> EXERCISE DIRECTIONS:
Gather each line of the listing below that contains the word "menu", and copy those lines.

Rows from a screen grounding dataset:
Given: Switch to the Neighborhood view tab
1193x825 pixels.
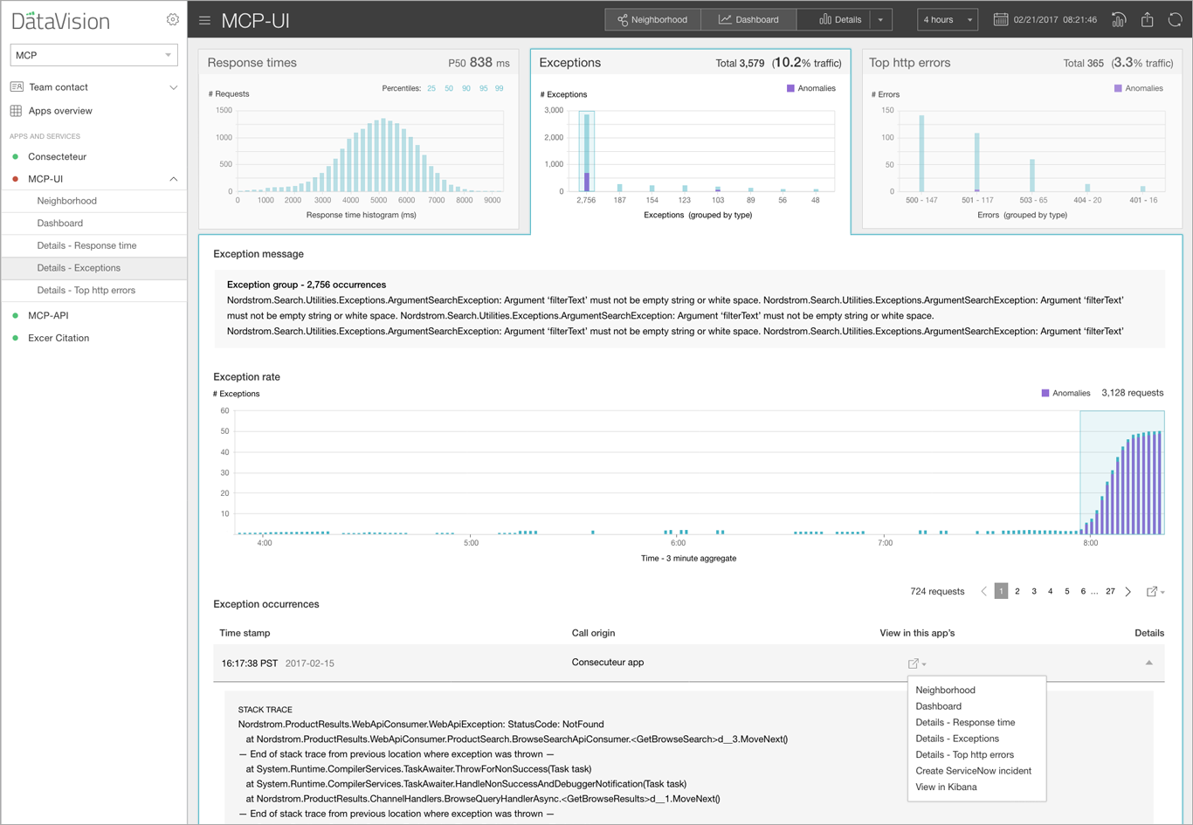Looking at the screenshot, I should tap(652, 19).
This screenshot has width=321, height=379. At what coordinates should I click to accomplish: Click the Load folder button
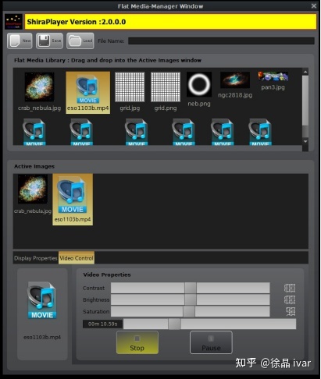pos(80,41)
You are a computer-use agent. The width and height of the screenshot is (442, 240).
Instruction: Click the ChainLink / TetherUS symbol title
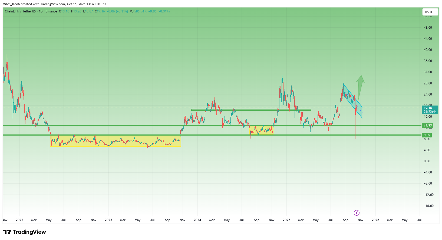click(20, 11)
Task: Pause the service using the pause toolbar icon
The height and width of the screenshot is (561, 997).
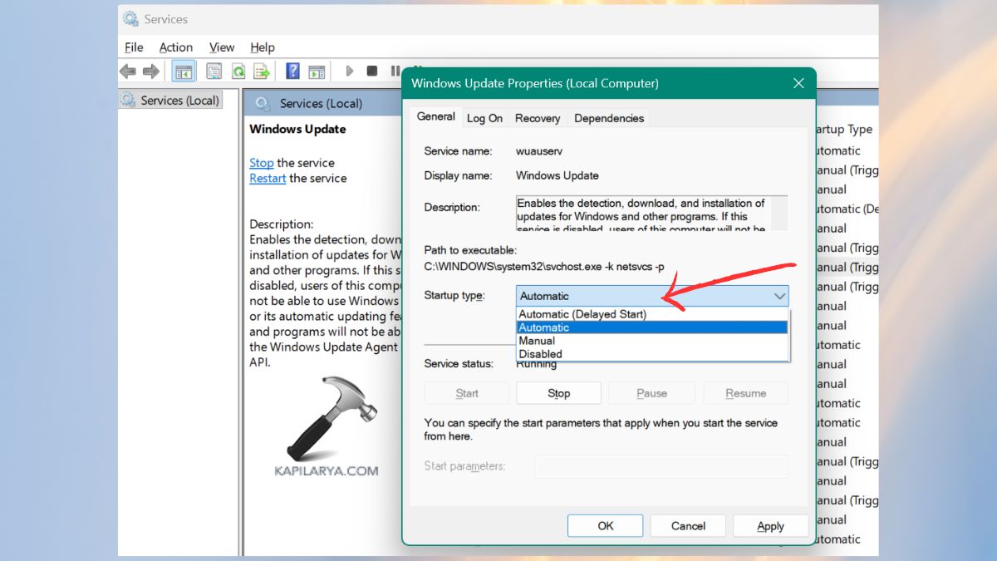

---

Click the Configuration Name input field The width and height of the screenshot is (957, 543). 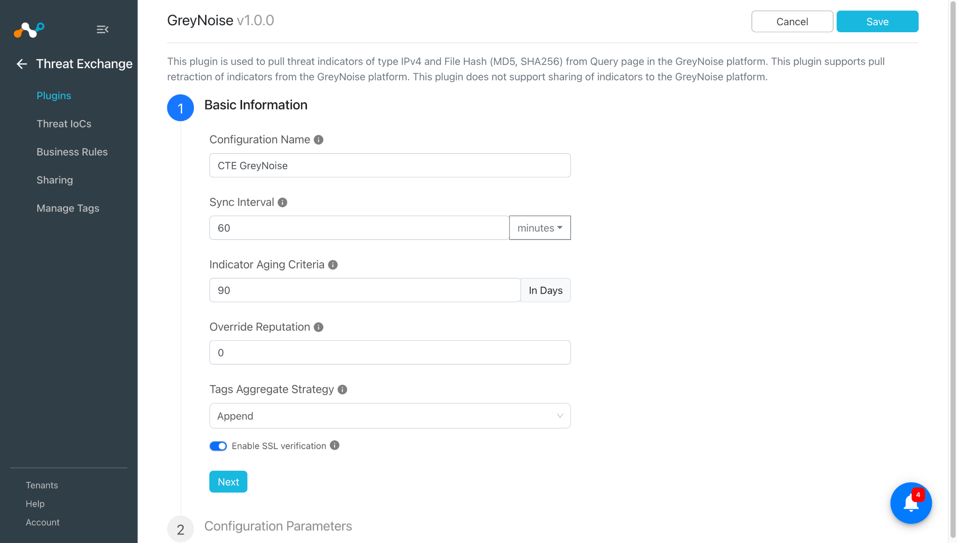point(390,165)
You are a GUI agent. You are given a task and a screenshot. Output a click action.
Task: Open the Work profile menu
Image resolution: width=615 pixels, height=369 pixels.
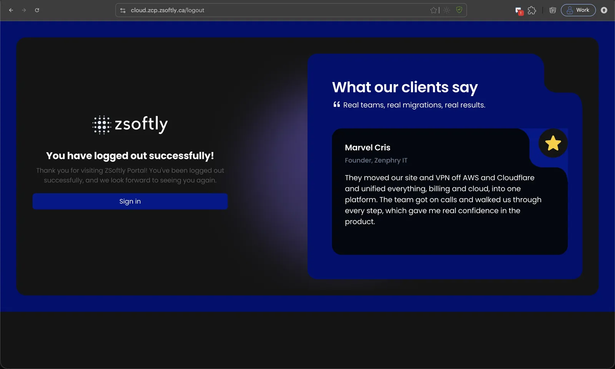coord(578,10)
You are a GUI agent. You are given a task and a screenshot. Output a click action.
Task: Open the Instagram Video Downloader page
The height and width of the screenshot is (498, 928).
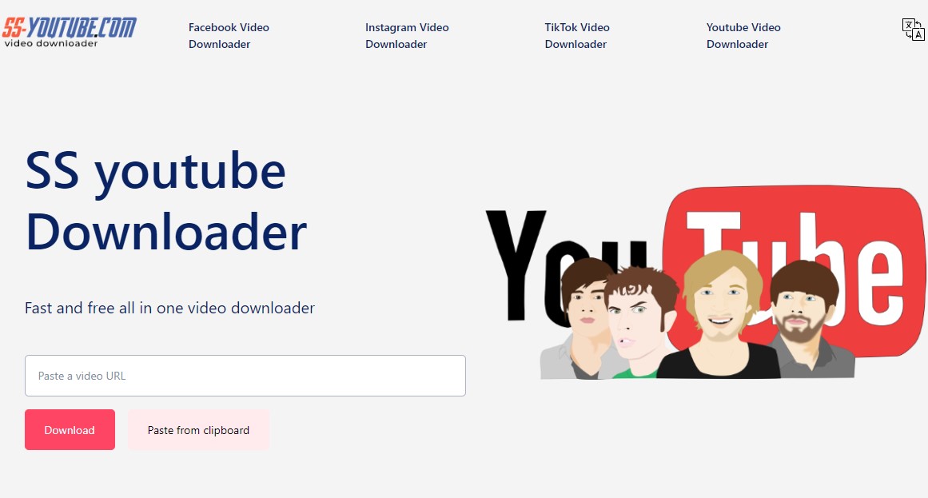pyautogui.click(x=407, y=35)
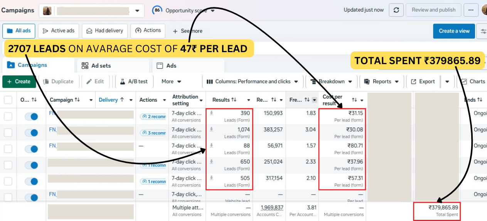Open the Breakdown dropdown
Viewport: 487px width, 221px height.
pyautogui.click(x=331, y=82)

==

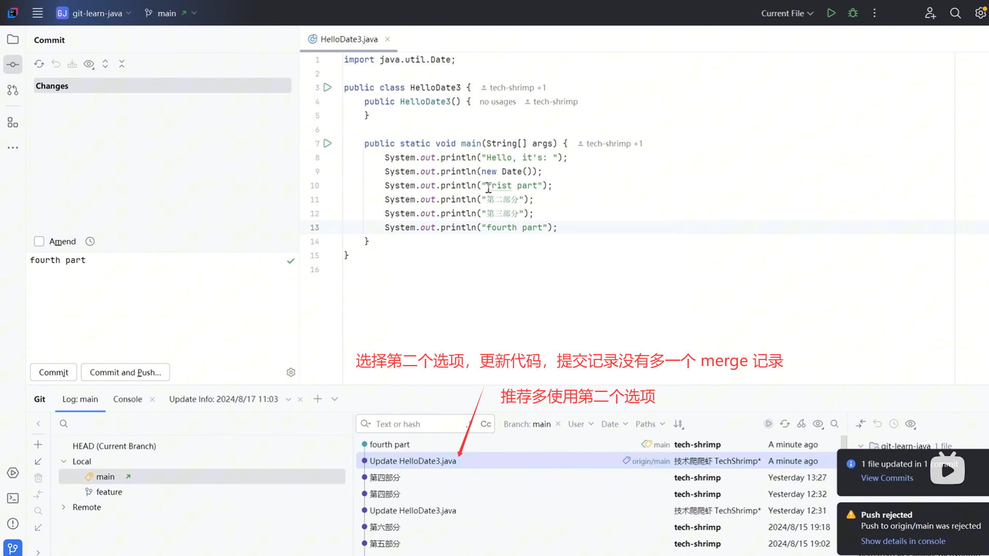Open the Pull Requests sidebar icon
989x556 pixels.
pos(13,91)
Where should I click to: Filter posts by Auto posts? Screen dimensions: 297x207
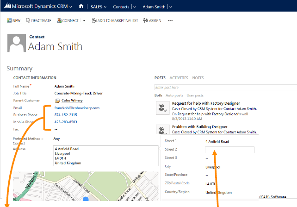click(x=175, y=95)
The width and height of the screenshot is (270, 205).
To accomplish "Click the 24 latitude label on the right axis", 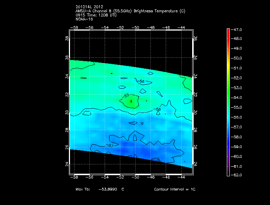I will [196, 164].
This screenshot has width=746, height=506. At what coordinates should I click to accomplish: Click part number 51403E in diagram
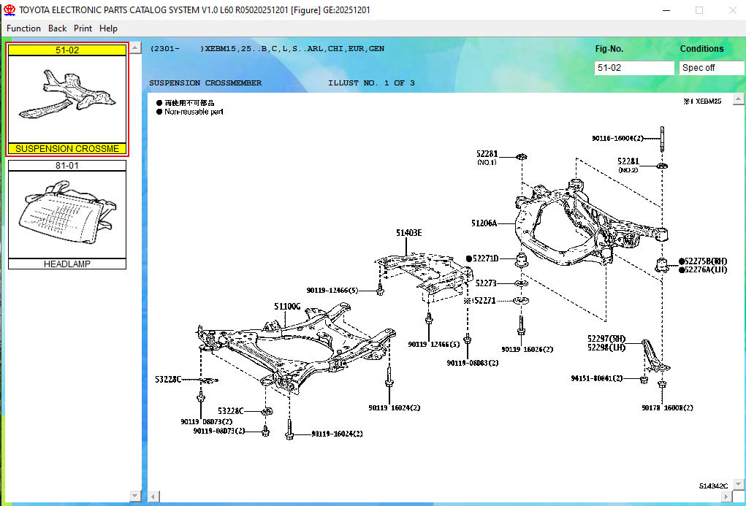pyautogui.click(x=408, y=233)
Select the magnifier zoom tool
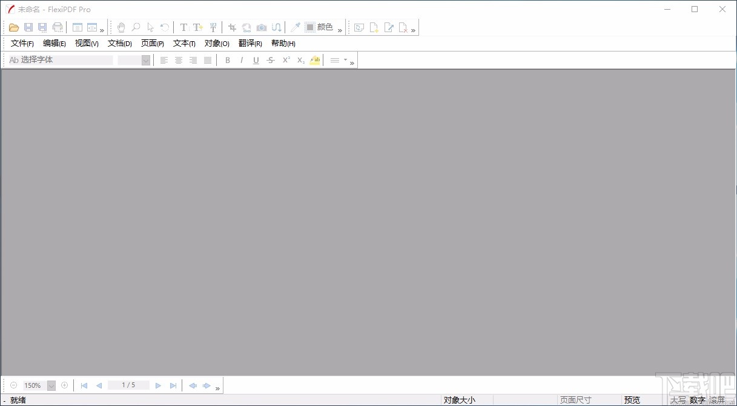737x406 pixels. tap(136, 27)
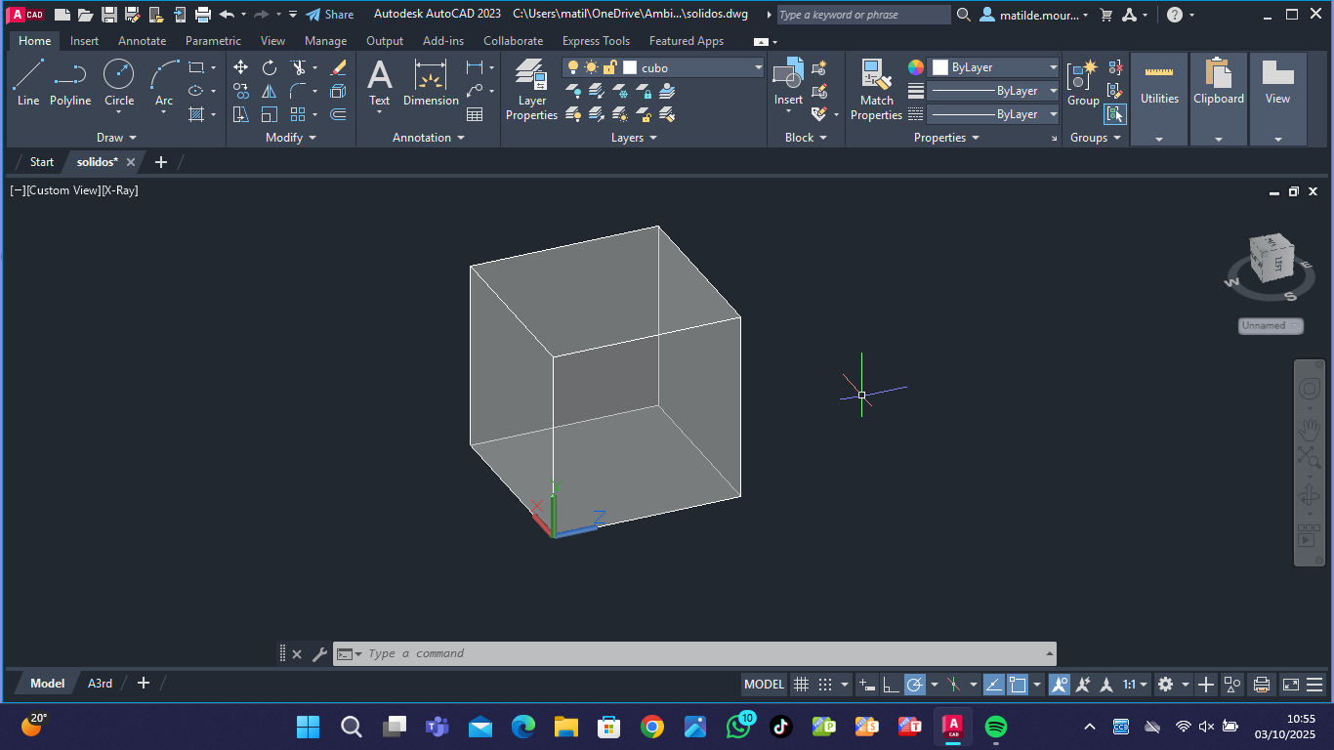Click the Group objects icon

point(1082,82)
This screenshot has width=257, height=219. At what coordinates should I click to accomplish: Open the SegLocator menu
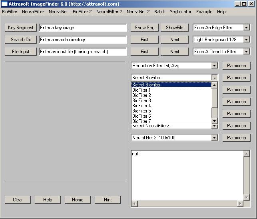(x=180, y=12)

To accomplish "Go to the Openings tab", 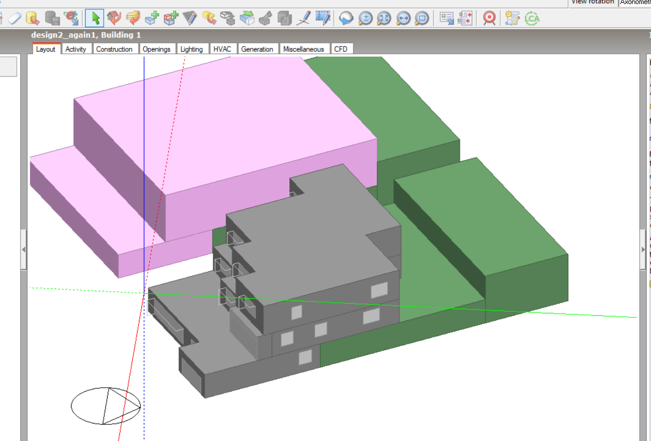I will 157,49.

> TASK OUTPUT:
Task: Open the Work profile menu
This screenshot has width=257, height=219. At what coordinates should I click to accomplish: Open the SegLocator menu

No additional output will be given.